Щетинистые усики, усыпанные крошками, двигаются туда-сюда, что означает отрицание.
— Вовсе нет, вовсе нет, — отвечает дядя, — парочка ненормальных, местные дрязги… Я переехал. Видите ли, по сути мы все воевали за Францию.
Капля уксуса на мгновение вызвала лёгкую судорогу; но сразу впиталась или растворилась в испарине, покрывшей обрюзглое тело, которое вальяжно отплывает к месту отдыха.
Иногда потереться о дядины икры приходит кошка и даёт погладить изгиб своей бархатной спины; обращённые к Алькандру круглые яшмовые глаза выражают жгучую ненависть. Дядя ласково успокаивает её; беглый взгляд говорит Алькандру: ваши дикарские речи испугали даже это возвышенное животное.
Простенькое белое вино заканчивается; дядюшка снова уснул в своей раковине. Алькандру пора ретироваться, он ещё раз проходит сквозь это ковчежное счастье: мимо пальмы, утопающей в пыли, встревоженной кошки, провожающей его злобным взглядом, решётки, ограждающей дядин аскетичный мирок.

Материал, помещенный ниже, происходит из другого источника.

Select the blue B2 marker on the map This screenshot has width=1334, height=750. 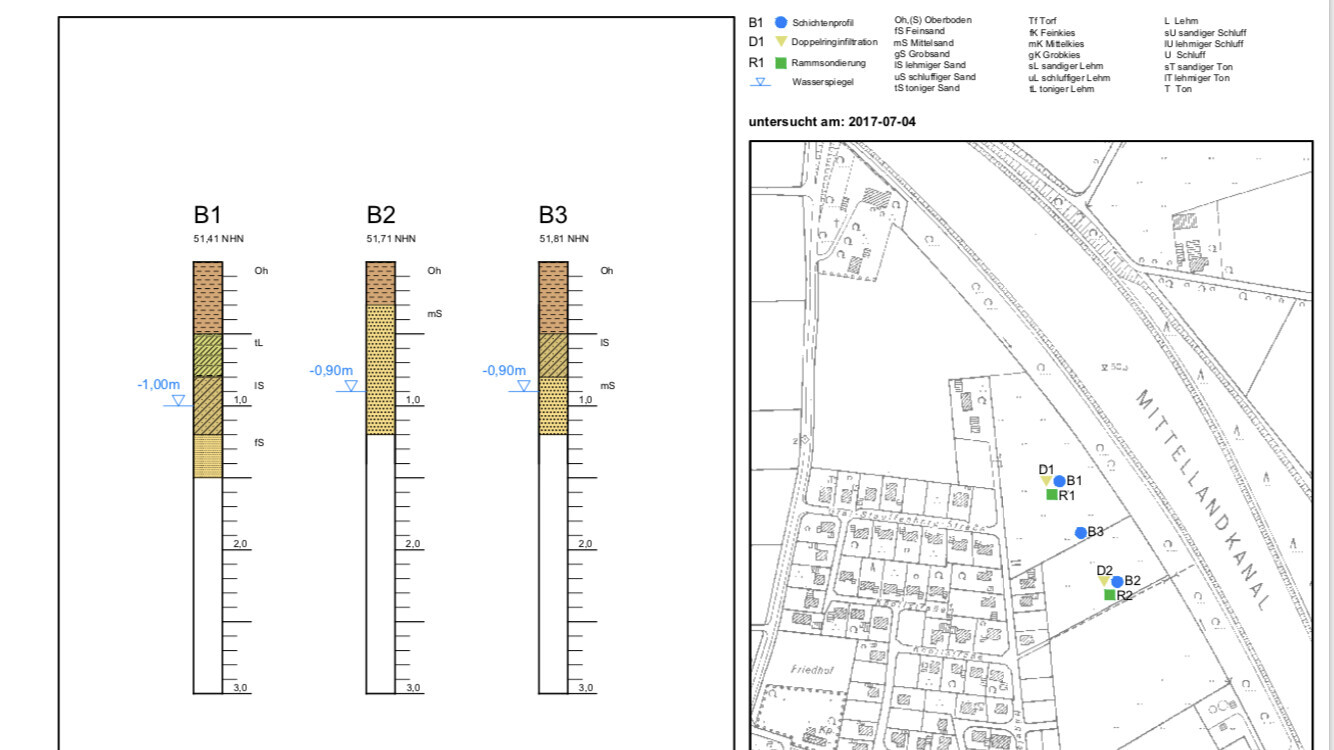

В небе скапливаются большие кучевые облака, они опускаются на кусты сирени вдоль дороги Винных погребов и сливаются с их мягкими шапками; дверь в логово захлопывается, Алькандр вдыхает полной грудью свободу и на мгновение теряется, сбросив всю тяжесть земную, как утонувший в цветах и венках мертвец, которого несут влажный воздух и запахи, — польдеванин, витающий в облаках.
Теперь постоим на маленьком мосту через железную дорогу — посмотрим, как он возвращается тем же путём; в этом романе совсем ничего не происходит, а если что-то и движется, то на заднем плане, в потёмках сознания, в пространстве между строк, между глав; мало поцелуев, ещё меньше драк и ран; всё бесцветное, вялое, как в жизни. Да и после этого абзаца приготовимся к тому, что ещё четыре страницы мы так и будем следить за рассеянным мечтателем, который возвращается домой.